One dictionary defines privacy as, 'freedom from undesirable intrusions and especially publicity.' Privacy is a measure of our freedom. When we lose our privacy to any significant degree, we're open to control by outside forces.
Democracies need surveillance if they are to function as free societies. Genuine crimes need to be detected and punished. If we're going to have a safe and lawful society, we will need to compromise some of our privacy -- that's a price most people are willing to pay.
But governments by their very nature evolve and grow. When a government has reached the limit of the geographical area it can control, it must expand in another direction. There's only way one for that to happen: the government must increase its control over the people it already covers.
Recently, there's been a shift in many countries from limited surveillance to mass surveillance of whole populations. Modern advances in 'smart' ID cards, CCTV, computer intercept systems and biometrics have made this even easier for governments to do.
Technologies that start out serving us well can easily be put to sinister uses. Some years ago, cameras manufactured in the UK were placed in Tianemman Square to help traffic control. When the student demonstrations occurred there, the cameras were turned on the protesters. Their pictures were broadcast on TV so that they could be identified and turned in to the police.
The companies for which we work also affect the level of privacy in our lives. More and more companies are tracking Internet use by their employees, or keeping an eye on them through CCTV. Some companies tap office phones and monitor corporate e-mails sent through their systems.
Of course, some workplace surveillance is appropriate - to prevent the spread corporate espionage, or the spread of pornographic material, for example. But once the seeds of surveillance are planted in a company, they can be difficult to control. Companies must be regulated by tight government regulation to prevent unnecessary intrusion. At present, these regulations are light.
Most of us are very protective of our privacy these days, yet there are people who seem to thrive on intrusion, like those who offer themselves on the altar of 'reality' TV. While these shows may seem like harmless fun, I think we need to be wary.
As things presently stand, people are willing participants in this deliberately invasive programming. But who's to say that somewhere down the track, when audiences have grown bored with Big Brother, someone might not turn the cameras on people who don't know they're being watched?

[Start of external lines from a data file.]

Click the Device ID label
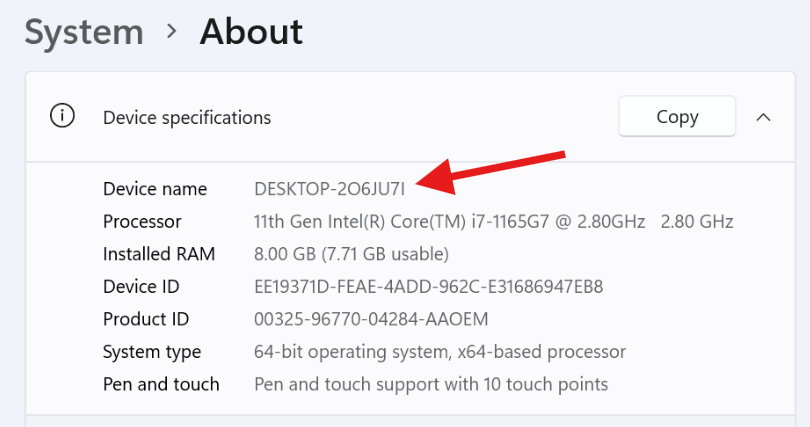 tap(141, 287)
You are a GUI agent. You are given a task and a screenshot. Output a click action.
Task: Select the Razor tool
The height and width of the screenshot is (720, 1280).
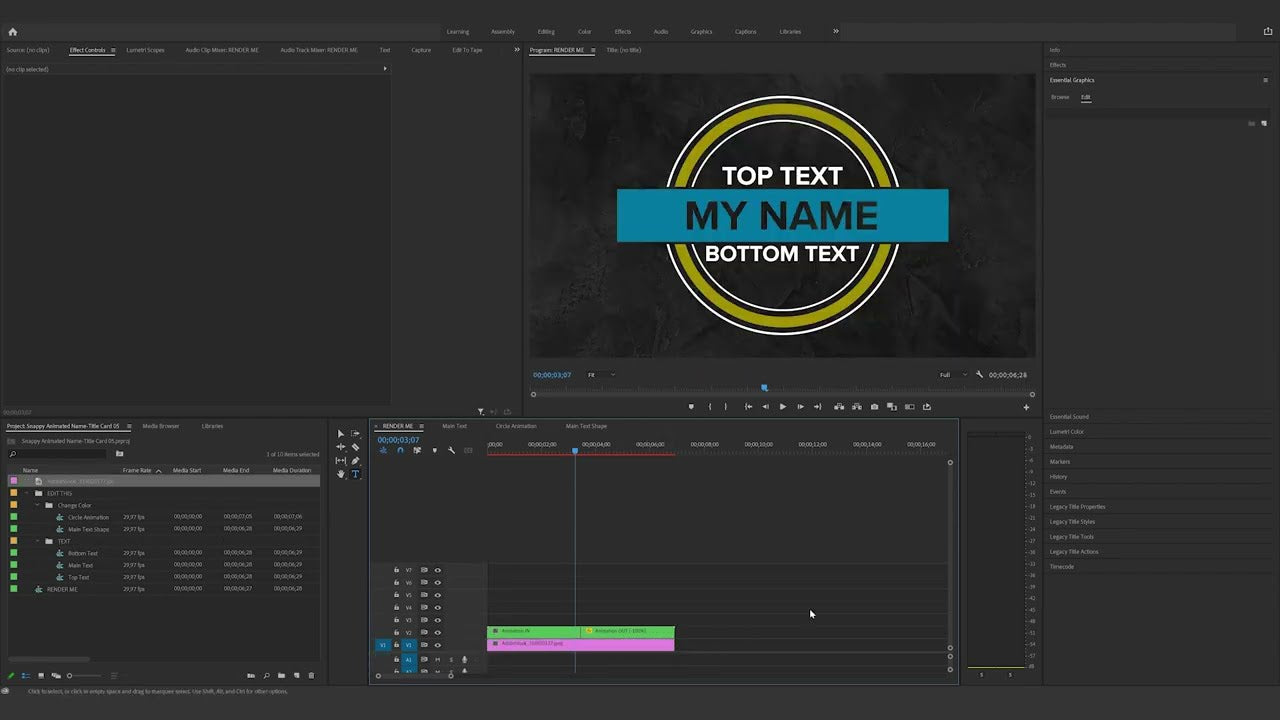pos(356,446)
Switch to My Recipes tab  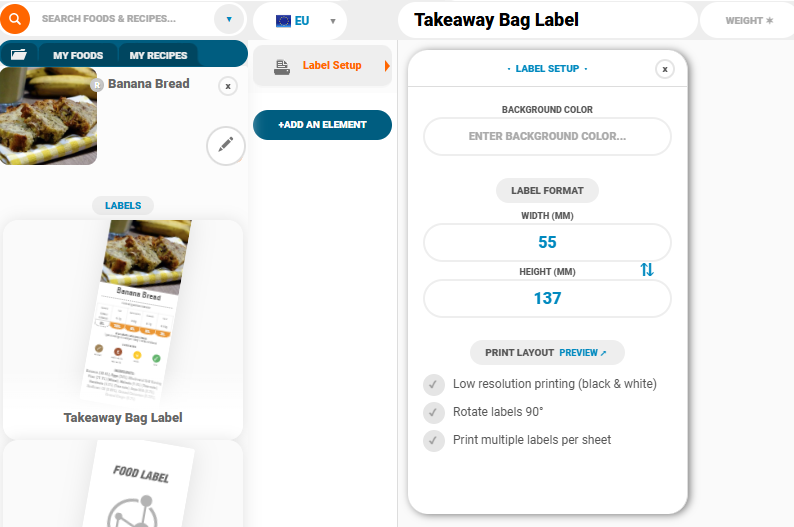(x=158, y=55)
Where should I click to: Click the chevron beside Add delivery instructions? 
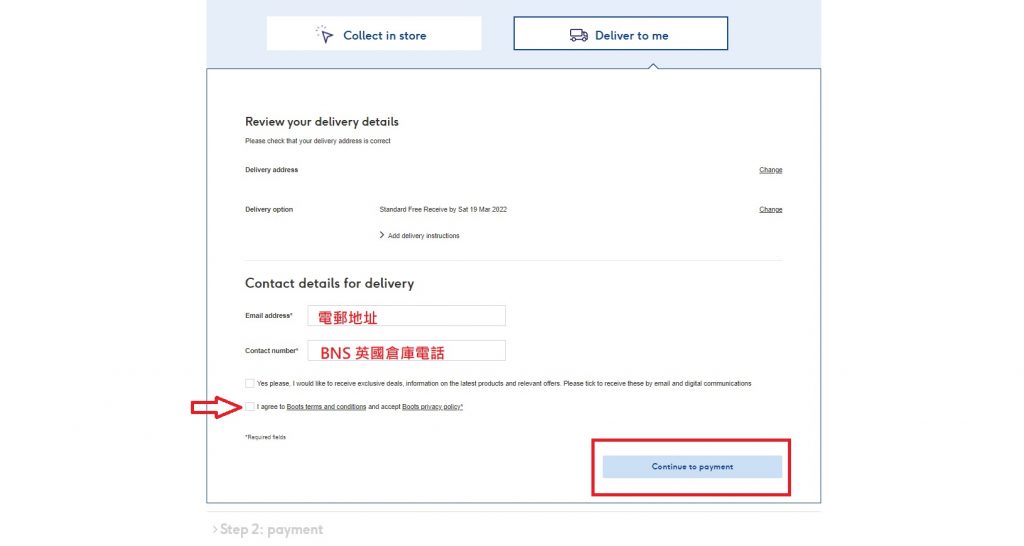[x=381, y=235]
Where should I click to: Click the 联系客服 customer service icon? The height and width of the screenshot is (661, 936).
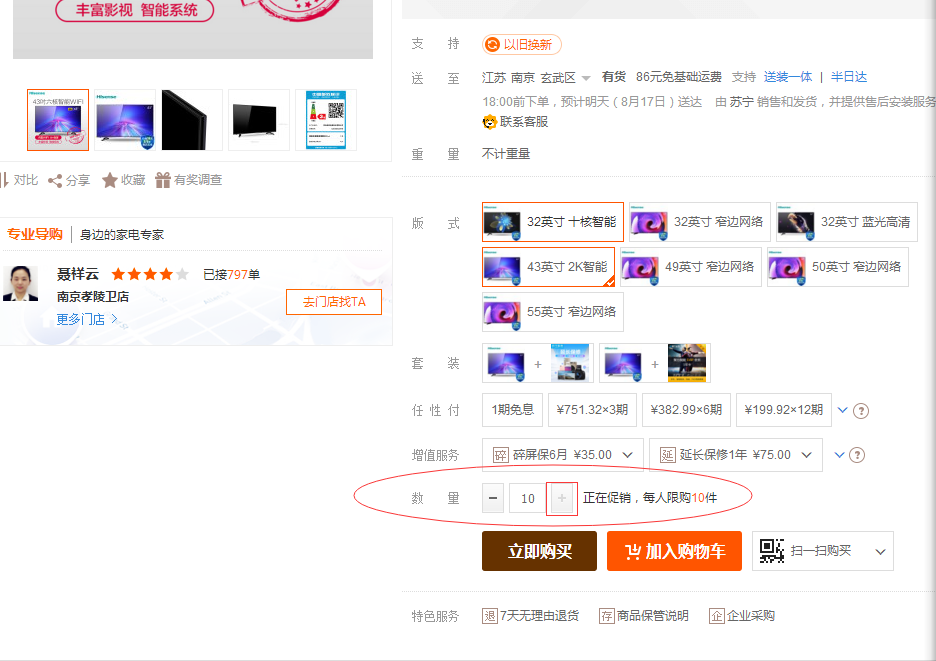click(x=490, y=122)
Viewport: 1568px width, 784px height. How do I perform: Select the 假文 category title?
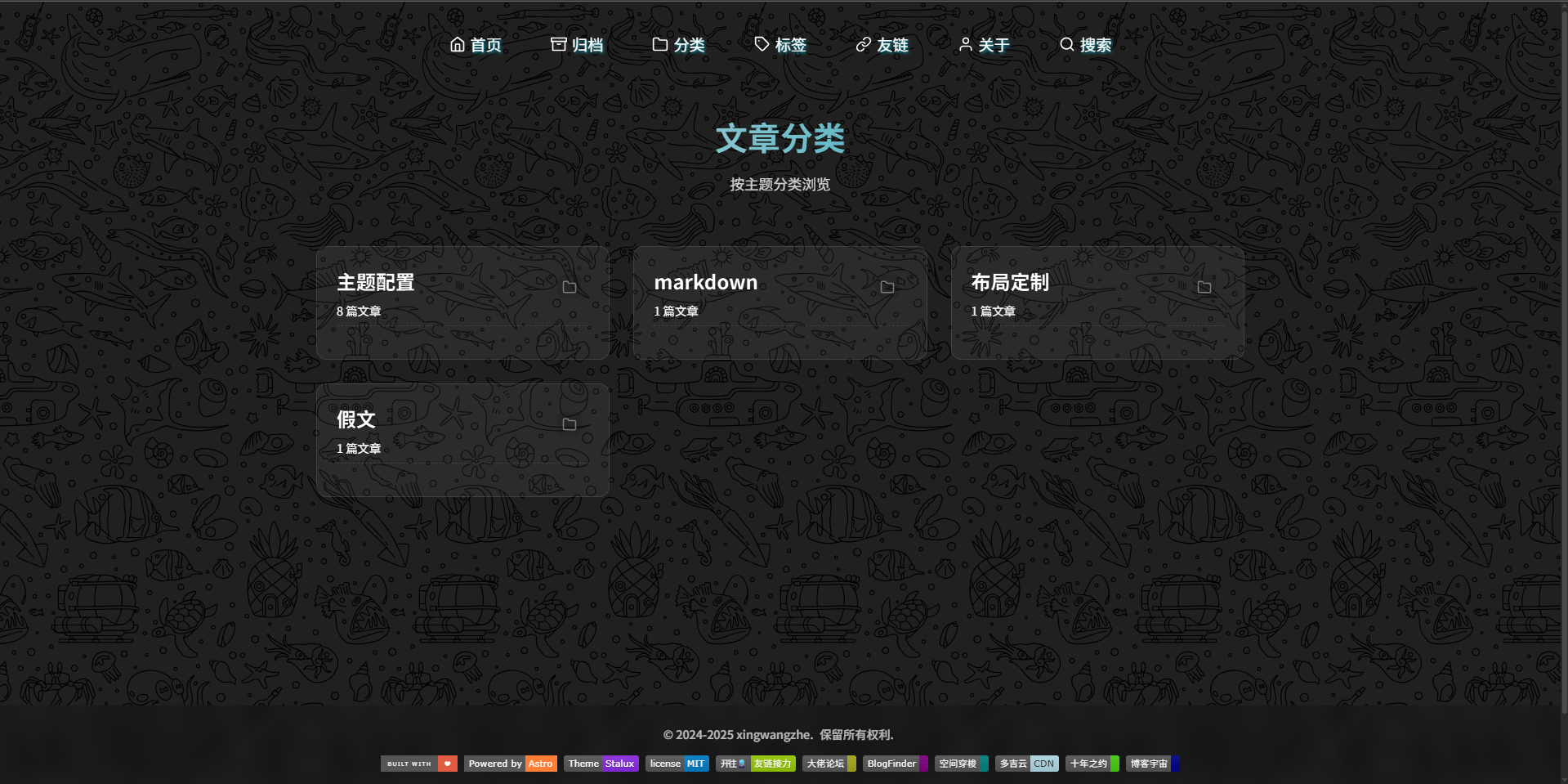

The Christian faith says that human rights come ultimately from God -- including the right to make independent, personal and private choices.
Privacy is a fundamental human right because it affects our ability to make choices. Our moral choices shape our destiny, so it's vital that we make righteous choices. This is made harder for us if our freedoms are eroded by outside control.
The Bible places a high value on privacy because it is important to our relationships, too. Healthy relationships are only possible when we choose to open up with other people. If being vulnerable and open are longer a matter of choice, but something foisted upon us, free relationships die.
Privacy protects our relationships from outside interference, too. Marriages, for example, cannot work if couples find themselves living in a fishbowl, where their parents and others can interfere at any time.
Jesus said that, 'There is nothing hidden that will not [one day] be disclosed...' (Matt. 12:2). God sees the very secrets of our hearts, but he doesn't want us in a situation where everyone else can do the same.
God has the power, the capacity, to forgive anything -- anything that we confess to him and from which we willingly turn away. Our fellow human beings, on the other hand, are not always so quick to forgive, or to forget. Privacy allows us to confess to God, to be forgiven and then to get on with life.
The New Testament says that God delegates certain powers to secular authorities so that we can live at peace, with law and order. That power is given for the protection of the populace, but it has limits.
According to the Bible, unbridled human control is at the root of most of our moral, spiritual and social problems. Ever since the original fall, human beings have tried to control things only God can control while abdicating responsibility for things they could change. No human individual or agency must ever try to fill the role that only God is qualified to play.
God wants us to have the freedom to make responsible personal choices that bring his favour into our lives. We should guard our personal privacy jealously, refusing to give up anything that will interfere with our capacity to make God-pleasing choices.